- Opening Delimiter -
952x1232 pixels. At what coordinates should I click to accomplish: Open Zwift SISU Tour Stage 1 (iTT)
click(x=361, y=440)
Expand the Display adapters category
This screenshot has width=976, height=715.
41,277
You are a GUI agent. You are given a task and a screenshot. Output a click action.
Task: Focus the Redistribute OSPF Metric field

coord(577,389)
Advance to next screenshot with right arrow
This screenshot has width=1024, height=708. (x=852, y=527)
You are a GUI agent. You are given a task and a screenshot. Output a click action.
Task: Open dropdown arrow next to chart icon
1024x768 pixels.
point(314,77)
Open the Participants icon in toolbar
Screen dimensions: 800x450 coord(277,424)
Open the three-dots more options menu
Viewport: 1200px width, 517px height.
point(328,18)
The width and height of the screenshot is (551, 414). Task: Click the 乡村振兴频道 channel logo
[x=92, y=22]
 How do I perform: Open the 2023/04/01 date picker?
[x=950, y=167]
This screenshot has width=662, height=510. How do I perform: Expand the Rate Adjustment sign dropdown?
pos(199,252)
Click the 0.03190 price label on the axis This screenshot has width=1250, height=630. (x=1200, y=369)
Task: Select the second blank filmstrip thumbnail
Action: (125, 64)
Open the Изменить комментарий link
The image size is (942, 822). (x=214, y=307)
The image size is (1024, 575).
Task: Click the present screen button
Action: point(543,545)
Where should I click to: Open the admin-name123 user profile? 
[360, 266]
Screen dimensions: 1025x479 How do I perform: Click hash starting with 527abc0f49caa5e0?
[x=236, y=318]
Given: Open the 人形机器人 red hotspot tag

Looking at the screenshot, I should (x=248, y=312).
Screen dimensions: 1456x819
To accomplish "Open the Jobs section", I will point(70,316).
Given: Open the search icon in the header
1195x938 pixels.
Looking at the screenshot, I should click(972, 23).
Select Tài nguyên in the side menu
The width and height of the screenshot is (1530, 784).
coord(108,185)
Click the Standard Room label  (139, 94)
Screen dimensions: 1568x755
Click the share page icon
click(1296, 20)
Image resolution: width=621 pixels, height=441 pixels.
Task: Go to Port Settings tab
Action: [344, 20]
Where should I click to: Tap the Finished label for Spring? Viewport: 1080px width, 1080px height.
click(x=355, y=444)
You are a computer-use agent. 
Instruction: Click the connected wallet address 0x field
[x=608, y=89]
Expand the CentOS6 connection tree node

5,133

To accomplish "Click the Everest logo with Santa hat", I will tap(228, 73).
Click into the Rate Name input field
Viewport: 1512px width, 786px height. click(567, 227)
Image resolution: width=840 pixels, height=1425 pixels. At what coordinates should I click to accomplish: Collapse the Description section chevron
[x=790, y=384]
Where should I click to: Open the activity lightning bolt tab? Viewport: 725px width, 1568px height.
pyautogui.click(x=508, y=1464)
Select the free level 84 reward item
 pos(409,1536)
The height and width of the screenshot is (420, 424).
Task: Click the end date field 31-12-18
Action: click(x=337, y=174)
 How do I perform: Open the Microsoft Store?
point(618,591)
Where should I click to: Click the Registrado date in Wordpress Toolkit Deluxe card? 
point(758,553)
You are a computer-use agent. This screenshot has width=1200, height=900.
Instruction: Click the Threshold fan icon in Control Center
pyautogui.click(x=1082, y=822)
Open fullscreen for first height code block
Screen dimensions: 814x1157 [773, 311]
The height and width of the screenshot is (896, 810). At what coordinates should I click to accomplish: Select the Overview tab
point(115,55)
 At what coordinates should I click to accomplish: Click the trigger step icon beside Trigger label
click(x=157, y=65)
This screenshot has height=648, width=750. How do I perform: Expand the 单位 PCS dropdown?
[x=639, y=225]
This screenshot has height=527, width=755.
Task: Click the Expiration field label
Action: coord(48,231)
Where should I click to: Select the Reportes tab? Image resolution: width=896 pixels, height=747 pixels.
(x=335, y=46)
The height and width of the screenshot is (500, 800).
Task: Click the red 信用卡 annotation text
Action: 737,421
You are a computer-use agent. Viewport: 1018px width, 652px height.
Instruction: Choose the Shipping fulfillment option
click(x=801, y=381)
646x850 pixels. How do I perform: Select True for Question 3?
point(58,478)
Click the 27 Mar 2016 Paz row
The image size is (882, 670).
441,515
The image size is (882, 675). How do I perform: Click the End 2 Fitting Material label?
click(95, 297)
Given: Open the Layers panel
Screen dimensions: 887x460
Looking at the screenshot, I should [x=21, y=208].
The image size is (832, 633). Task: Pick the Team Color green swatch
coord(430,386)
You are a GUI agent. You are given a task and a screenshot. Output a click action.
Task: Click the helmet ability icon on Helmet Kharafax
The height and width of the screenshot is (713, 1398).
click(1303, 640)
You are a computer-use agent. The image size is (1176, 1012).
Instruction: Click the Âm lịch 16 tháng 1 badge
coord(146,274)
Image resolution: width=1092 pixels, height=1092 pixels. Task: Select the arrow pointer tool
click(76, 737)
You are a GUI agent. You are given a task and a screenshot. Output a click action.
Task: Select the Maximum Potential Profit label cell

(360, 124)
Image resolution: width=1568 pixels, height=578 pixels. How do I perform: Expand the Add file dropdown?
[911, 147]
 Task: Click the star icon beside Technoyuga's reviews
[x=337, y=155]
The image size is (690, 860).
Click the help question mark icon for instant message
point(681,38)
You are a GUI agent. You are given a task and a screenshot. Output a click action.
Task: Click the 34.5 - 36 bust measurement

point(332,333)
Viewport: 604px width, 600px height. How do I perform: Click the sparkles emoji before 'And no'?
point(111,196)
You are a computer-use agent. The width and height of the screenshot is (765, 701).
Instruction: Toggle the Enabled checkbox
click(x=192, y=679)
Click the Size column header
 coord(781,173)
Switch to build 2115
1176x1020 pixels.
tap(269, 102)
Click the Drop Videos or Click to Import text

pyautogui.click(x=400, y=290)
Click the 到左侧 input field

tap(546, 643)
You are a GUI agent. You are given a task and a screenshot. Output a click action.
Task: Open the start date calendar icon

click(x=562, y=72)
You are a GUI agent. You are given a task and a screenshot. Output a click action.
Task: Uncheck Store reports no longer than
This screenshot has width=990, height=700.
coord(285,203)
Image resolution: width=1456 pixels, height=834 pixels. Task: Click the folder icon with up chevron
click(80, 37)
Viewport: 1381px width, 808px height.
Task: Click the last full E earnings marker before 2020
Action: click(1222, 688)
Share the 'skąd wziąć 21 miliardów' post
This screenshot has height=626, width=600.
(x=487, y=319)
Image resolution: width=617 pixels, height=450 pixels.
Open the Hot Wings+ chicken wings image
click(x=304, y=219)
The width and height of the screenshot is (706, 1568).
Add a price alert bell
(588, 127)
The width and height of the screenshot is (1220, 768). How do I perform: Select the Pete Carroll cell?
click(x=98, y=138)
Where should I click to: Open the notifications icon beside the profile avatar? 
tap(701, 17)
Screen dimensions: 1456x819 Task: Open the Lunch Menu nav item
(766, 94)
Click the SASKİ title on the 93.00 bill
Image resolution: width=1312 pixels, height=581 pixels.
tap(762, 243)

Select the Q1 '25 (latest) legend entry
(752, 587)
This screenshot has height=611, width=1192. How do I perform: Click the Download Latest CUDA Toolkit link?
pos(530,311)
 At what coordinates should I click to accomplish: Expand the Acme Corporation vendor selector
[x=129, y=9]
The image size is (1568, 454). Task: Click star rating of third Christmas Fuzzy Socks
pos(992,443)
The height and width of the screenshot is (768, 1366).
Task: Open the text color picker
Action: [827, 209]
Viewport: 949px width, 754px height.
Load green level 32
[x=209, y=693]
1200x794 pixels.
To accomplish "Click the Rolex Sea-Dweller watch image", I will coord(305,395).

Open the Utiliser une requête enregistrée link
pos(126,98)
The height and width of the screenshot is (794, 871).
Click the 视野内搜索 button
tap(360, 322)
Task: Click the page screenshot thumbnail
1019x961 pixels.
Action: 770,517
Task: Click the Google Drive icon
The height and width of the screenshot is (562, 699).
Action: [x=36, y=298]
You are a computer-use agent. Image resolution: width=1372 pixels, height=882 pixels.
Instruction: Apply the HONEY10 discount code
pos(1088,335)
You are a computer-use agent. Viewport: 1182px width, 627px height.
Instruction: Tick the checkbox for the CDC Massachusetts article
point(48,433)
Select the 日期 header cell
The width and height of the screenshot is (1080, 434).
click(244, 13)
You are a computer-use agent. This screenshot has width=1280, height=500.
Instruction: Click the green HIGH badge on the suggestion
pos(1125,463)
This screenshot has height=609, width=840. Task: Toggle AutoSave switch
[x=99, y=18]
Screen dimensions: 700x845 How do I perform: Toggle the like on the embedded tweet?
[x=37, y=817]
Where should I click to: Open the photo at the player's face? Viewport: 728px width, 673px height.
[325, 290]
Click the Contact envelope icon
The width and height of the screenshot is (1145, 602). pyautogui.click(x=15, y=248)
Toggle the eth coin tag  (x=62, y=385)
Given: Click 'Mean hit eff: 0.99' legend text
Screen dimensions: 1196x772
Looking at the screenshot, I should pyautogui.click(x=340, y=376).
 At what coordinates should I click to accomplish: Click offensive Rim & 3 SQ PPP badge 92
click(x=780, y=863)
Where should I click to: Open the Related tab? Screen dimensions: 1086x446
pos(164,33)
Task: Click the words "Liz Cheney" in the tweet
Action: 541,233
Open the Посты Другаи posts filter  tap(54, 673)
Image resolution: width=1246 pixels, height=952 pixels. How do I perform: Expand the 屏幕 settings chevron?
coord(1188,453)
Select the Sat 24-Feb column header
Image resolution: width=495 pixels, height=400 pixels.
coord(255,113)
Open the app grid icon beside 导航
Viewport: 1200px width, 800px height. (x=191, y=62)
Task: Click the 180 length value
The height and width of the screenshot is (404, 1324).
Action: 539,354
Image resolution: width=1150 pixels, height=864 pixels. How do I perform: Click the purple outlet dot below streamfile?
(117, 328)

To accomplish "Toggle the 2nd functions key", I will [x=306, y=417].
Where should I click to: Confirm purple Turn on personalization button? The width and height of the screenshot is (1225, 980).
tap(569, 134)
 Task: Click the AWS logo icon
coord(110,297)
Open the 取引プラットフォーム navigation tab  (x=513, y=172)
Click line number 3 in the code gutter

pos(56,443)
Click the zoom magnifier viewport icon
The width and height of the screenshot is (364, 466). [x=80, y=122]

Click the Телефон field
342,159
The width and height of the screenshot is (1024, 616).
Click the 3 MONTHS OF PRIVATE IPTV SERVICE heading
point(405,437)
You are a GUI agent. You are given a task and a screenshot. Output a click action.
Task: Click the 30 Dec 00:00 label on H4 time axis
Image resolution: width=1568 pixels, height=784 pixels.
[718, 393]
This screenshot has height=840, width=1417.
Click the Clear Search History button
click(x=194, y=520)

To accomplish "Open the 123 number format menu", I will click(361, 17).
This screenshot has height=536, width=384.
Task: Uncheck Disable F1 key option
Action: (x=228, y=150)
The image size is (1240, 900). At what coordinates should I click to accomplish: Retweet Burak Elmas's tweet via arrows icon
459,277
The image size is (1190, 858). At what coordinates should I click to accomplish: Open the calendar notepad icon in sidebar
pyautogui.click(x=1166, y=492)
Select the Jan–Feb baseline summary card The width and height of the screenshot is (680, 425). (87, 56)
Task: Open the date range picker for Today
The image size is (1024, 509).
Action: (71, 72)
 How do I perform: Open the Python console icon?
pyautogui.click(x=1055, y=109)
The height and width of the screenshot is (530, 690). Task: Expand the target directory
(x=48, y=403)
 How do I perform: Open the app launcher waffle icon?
- Closing Delimiter -
Required action:
Please output an exact copy of the lines above, from the opening line of the data down to the line that contains "Given: Open the search icon in the header".

Reply to the exercise:
952x1232 pixels. At what coordinates should I click to accomplish: Open Zwift SISU Tour Stage 1 (iTT)
click(x=361, y=440)
Expand the Display adapters category
This screenshot has width=976, height=715.
41,277
You are a GUI agent. You are given a task and a screenshot. Output a click action.
Task: Focus the Redistribute OSPF Metric field

coord(577,389)
Advance to next screenshot with right arrow
This screenshot has width=1024, height=708. (x=852, y=527)
You are a GUI agent. You are given a task and a screenshot. Output a click action.
Task: Open dropdown arrow next to chart icon
1024x768 pixels.
point(314,77)
Open the Participants icon in toolbar
Screen dimensions: 800x450 coord(277,424)
Open the three-dots more options menu
Viewport: 1200px width, 517px height.
point(328,18)
The width and height of the screenshot is (551, 414). Task: Click the 乡村振兴频道 channel logo
[x=92, y=22]
 How do I perform: Open the 2023/04/01 date picker?
[x=950, y=167]
This screenshot has width=662, height=510. How do I perform: Expand the Rate Adjustment sign dropdown?
pos(199,252)
Click the 0.03190 price label on the axis This screenshot has width=1250, height=630. (x=1200, y=369)
Task: Select the second blank filmstrip thumbnail
Action: (125, 64)
Open the Изменить комментарий link
The image size is (942, 822). (x=214, y=307)
The image size is (1024, 575).
Task: Click the present screen button
Action: point(543,545)
Where should I click to: Open the admin-name123 user profile? 
[360, 266]
Screen dimensions: 1025x479 How do I perform: Click hash starting with 527abc0f49caa5e0?
[x=236, y=318]
Given: Open the 人形机器人 red hotspot tag

Looking at the screenshot, I should (x=248, y=312).
Screen dimensions: 1456x819
To accomplish "Open the Jobs section", I will point(70,316).
Given: Open the search icon in the header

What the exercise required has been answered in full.